* [Assignment] Filter the entries beneath this task, copying only the lines that hold the word "status".

== Data supplied

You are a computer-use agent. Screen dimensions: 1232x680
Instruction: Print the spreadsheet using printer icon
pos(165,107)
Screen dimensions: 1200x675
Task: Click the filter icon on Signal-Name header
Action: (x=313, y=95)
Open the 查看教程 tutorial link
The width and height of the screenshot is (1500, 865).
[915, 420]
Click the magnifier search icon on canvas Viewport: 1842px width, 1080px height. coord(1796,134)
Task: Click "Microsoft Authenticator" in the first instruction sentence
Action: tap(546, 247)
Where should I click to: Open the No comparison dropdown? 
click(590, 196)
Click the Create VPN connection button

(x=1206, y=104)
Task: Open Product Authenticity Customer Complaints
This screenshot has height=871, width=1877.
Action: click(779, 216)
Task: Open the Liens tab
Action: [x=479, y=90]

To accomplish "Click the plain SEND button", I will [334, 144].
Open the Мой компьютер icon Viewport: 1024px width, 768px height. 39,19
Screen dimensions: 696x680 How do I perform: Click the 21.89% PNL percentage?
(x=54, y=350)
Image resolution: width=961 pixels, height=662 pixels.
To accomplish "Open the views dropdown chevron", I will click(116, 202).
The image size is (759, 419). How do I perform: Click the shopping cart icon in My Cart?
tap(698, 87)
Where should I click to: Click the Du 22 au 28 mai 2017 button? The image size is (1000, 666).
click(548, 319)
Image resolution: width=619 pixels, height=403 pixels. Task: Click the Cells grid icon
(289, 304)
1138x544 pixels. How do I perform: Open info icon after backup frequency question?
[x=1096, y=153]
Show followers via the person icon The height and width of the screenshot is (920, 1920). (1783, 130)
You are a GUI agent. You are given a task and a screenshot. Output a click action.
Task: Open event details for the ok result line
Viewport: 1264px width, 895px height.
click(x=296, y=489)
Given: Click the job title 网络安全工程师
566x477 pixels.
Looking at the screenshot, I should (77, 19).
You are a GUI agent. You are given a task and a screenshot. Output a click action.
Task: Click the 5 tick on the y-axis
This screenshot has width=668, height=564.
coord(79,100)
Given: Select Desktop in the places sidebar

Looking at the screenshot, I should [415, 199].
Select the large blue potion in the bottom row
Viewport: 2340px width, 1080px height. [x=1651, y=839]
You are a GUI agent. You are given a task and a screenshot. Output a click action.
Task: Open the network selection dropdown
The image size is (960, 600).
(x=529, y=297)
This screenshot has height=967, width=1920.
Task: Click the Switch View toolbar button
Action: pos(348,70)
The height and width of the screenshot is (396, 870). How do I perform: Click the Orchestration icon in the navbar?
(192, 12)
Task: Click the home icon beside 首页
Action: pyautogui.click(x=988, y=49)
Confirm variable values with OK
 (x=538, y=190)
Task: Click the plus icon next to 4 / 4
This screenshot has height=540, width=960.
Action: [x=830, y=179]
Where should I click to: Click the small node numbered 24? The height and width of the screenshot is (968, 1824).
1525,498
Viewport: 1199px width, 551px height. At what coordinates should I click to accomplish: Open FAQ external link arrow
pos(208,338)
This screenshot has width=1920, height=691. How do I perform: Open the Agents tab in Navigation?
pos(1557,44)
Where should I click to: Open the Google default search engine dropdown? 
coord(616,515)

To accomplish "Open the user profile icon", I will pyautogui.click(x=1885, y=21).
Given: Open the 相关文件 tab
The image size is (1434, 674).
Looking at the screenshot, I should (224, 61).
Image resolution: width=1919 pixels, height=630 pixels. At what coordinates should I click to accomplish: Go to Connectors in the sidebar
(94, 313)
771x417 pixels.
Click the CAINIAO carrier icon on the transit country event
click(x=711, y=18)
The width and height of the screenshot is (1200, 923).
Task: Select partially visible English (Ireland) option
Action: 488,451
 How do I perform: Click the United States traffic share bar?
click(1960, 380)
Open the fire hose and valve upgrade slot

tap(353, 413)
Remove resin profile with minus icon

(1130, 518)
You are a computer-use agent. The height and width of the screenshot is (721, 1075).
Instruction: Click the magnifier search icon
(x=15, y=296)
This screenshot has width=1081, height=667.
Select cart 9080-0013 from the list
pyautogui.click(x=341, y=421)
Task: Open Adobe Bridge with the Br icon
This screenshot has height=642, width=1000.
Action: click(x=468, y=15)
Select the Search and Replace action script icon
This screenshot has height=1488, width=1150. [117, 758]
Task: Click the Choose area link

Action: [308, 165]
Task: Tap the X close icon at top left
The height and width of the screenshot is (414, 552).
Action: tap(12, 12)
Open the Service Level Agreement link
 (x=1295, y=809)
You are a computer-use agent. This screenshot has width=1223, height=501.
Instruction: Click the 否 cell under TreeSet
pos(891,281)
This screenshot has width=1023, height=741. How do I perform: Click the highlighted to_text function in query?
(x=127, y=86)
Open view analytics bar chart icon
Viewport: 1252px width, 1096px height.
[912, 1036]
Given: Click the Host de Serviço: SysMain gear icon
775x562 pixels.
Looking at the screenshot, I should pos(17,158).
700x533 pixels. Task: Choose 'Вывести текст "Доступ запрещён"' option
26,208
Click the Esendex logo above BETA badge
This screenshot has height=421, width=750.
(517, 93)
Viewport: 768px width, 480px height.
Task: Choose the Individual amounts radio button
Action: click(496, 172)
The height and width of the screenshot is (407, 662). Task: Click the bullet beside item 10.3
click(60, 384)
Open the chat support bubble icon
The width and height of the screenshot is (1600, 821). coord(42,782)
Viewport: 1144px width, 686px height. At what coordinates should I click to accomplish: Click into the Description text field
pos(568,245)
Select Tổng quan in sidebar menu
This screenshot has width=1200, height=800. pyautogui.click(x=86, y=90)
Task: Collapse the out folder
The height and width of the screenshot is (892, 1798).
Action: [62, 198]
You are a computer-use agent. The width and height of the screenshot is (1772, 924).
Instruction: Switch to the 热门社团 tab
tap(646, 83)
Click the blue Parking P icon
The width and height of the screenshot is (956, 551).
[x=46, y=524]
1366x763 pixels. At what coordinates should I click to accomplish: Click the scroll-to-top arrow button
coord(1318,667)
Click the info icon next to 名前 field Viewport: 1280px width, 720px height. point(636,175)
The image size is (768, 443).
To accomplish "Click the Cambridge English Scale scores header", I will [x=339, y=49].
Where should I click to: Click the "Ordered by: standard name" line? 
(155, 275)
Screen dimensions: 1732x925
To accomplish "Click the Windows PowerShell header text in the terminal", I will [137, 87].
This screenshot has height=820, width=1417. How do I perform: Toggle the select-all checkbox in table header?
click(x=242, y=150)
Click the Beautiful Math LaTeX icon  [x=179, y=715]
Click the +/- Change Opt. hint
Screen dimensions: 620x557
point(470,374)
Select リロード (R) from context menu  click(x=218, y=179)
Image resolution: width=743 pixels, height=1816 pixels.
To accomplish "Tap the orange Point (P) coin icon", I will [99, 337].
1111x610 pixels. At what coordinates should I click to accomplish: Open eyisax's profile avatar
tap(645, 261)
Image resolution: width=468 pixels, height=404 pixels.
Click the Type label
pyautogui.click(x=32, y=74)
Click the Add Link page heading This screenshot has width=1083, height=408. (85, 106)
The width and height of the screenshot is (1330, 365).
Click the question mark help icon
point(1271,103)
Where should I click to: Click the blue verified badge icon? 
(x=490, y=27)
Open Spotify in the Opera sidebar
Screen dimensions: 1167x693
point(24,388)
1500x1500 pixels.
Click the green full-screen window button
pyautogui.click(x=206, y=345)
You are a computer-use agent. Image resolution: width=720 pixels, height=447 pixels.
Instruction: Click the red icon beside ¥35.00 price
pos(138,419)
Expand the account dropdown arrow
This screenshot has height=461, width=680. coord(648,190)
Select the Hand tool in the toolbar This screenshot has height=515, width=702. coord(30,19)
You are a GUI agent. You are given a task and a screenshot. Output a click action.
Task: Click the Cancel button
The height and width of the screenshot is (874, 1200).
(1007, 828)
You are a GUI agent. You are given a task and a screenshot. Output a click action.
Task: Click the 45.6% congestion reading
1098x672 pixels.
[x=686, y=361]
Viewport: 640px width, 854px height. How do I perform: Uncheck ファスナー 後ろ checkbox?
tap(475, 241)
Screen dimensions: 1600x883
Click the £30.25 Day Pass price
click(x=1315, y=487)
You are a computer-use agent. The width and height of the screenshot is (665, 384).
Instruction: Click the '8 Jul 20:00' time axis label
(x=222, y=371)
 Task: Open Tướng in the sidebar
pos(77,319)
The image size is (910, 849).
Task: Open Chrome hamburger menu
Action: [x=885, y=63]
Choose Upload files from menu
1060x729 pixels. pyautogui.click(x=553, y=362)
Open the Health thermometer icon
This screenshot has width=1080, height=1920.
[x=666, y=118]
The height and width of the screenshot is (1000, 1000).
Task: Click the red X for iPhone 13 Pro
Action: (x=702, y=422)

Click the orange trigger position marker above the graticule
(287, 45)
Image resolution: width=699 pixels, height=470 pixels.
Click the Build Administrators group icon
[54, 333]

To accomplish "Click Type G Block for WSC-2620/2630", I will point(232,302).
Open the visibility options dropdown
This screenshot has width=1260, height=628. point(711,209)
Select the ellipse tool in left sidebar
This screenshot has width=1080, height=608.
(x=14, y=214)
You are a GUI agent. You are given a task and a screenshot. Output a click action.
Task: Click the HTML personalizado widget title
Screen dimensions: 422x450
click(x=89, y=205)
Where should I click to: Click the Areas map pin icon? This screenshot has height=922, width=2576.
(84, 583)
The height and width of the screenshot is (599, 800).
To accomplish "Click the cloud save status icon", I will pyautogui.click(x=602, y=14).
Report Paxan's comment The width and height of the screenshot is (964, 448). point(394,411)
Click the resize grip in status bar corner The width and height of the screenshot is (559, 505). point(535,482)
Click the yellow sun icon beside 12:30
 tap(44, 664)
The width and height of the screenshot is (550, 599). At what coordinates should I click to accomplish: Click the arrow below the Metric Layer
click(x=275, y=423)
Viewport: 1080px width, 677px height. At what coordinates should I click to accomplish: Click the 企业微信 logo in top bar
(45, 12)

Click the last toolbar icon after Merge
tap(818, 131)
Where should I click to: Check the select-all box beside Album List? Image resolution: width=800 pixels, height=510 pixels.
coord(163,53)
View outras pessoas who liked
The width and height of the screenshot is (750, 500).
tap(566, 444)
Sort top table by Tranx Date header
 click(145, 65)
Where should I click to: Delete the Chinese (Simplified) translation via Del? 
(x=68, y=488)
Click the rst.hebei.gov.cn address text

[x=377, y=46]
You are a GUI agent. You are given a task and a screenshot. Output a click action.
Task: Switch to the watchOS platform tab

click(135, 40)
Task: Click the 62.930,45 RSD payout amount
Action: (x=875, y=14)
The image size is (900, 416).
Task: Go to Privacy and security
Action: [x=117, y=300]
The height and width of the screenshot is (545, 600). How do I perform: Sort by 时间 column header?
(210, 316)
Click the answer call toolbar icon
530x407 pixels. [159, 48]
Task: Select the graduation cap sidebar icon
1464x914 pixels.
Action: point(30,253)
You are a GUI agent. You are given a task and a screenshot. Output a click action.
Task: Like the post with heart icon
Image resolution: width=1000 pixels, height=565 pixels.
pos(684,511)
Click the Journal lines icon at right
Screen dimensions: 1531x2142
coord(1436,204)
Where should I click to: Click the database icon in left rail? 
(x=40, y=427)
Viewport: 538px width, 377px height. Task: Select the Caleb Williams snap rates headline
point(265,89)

====

* [Written solution]
To accomplish "Click the cloud save status icon", I will pyautogui.click(x=602, y=14).
Click the resize grip in status bar corner The width and height of the screenshot is (559, 505). point(535,482)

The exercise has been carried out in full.